PAGE EXCERPT:
↓

The Best Indie Press of the Past Week
by Ian Baran, Yorkville LibraryJanuary 29, 2016
A random, though not so odd, assortment of books I have been reading the past week. Many of these books approach the frailty that is a constant throughout our lives, trapped in ourselves, trapped in imaginary worlds, trapped physically, these books relate this in a way that communicate perseverance and communication, continually pushing past that, maybe to find strength, maybe to find community, but always to continue on. These books detail the parts of life that we generally do not share with others, and by reading we can only become more empathetic for the hidden world around us, that exists in each and every one.
What Antoine Volodine does in his stories and within his stories stories, is creating one of my favorite literary creation, in fact a movement. In Volodine's Post Exotic world, the reality is that all we have left before the end is stories told to us by those forgotten, those abused and those that voices are being cut short. The premise of his project is not necessarily what is original, writing a series of multiple authored works, coming from a future of natural disasters and an outbreak of fear, it is how Volodine perfects this, he uses his poetic instinct to drive a narrative, and he blends cultures so that we are reading not about one specific "enemy," though as you read his works, you can see what he sees in an enemy.
I highly recommend checking out the whole world of Antoine Volodine, Lutz Bassman and Manuela Draeger, and if you read in French then even luckier for you as you get more authors and more titles. Volodine is writing in an approach both exciting and fairly innovative in today's landscape of writers. His books are interconnected and all work to further his vision. While Draeger might be telling young adult's tales, it is only fitting for a young adult stories to be part of the Post-Exotic landscape and for us to know what they read like.

↑

TO BE DONE:
Please answer these questions using the indie press roundup above:
(a) Which library is listed with the author's name?
(b) What name does the roundup give to Volodine's world?
(c) What kind of tales does it say Draeger might be telling?

ROWS:
↓

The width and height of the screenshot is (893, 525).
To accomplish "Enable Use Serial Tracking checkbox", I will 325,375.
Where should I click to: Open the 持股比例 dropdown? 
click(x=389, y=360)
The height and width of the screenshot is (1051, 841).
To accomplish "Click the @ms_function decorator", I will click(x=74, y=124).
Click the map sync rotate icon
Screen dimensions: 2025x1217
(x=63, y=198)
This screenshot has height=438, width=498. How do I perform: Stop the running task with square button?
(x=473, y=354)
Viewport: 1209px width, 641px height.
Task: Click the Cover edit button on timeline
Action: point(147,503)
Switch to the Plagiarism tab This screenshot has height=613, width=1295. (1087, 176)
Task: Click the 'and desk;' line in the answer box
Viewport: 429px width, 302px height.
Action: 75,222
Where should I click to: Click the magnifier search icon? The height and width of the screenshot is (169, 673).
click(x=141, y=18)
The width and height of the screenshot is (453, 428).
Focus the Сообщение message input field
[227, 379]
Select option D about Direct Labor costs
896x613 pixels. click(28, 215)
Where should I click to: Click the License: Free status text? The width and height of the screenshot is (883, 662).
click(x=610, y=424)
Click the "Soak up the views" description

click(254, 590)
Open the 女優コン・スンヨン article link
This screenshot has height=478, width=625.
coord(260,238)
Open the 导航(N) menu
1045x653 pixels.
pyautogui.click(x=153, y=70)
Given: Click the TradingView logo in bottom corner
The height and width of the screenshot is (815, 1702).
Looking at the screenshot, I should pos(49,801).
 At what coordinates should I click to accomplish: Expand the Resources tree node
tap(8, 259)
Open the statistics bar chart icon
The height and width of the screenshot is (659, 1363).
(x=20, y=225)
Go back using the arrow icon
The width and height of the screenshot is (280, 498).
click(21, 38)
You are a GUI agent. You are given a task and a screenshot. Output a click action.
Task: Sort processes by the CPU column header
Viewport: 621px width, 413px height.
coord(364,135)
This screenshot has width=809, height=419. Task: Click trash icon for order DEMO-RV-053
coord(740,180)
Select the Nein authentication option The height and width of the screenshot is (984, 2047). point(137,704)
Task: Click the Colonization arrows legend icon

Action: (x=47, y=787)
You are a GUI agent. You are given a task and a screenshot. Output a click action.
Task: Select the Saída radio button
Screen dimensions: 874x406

↑

RESPONSE TO THIS EXERCISE:
(a) Yorkville Library
(b) Post Exotic
(c) Young adult's tales